Il progetto coinvolge genetisti, archeologi e storici dell’arte da varie nazioni. Si risalirà, attraverso una goccia di sangue, capelli, saliva o impronte digitali al genoma del genio, per scoprire il colore dei suoi occhi, quello che mangiava, i disturbi di salute di cui soffriva e le abilità visive che lo hanno guidato nella realizzazione delle sue opere.

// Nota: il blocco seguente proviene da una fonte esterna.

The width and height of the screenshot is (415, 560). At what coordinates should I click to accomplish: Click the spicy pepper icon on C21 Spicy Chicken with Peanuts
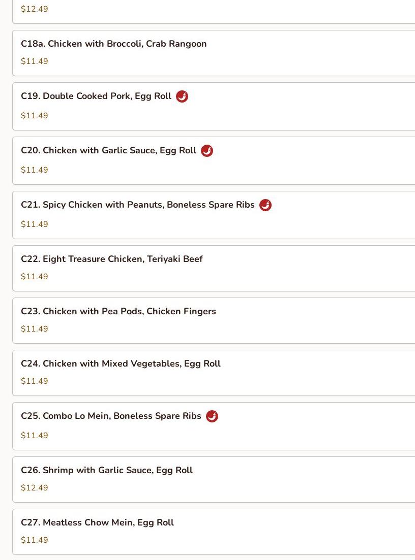tap(265, 205)
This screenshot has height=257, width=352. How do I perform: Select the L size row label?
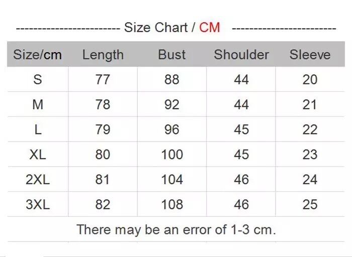pos(38,130)
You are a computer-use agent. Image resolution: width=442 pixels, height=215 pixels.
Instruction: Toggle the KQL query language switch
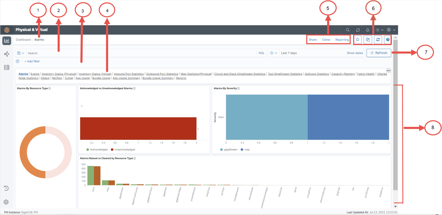click(x=261, y=53)
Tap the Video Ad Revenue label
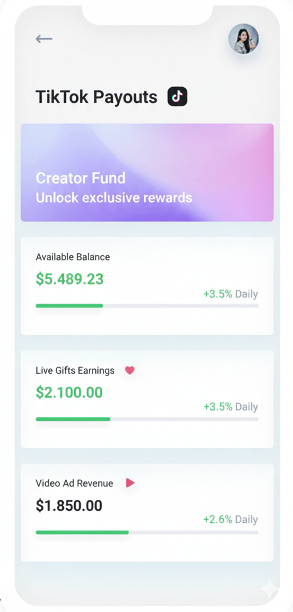 (74, 483)
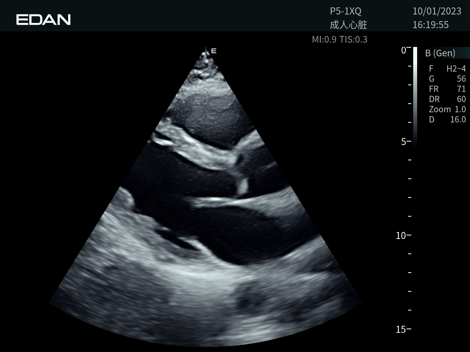Screen dimensions: 470x352
Task: Open the 成人心脏 exam preset
Action: (348, 25)
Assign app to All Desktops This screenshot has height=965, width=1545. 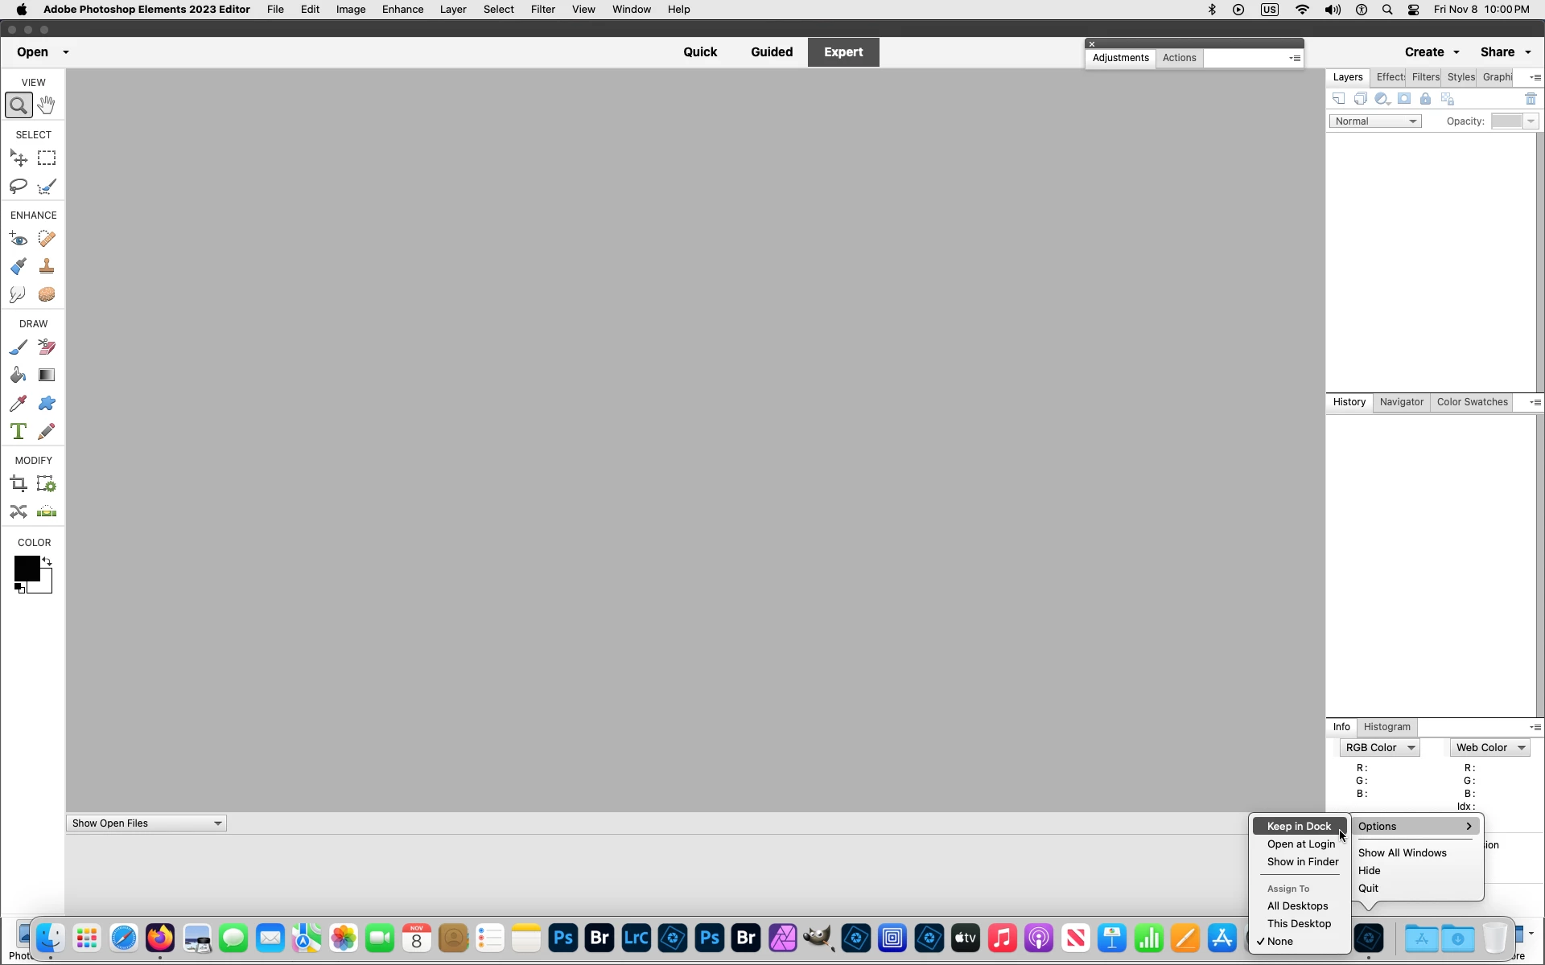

Molte sue opere potrebbero celare questi campioni di DNA ma il compito più difficile è estrarli senza danneggiarle. Un’altra via possibile, alternativa, sarebbe quella di risalire a Leonardo tramite i suoi 41 discendenti. “Aver ricostruito il suo albero genealogico“, ha detto Alessandro Vezzosi, direttore del Museo Ideale Leonardo da Vinci: “È stato un passo fondamentale. Ci ha permesso di scoprire notizie inedite sulla sua famiglia che hanno condizionato la sua formazione“. E presto potrebbe dirci qualcosa di più anche sul suo inimitabile talento.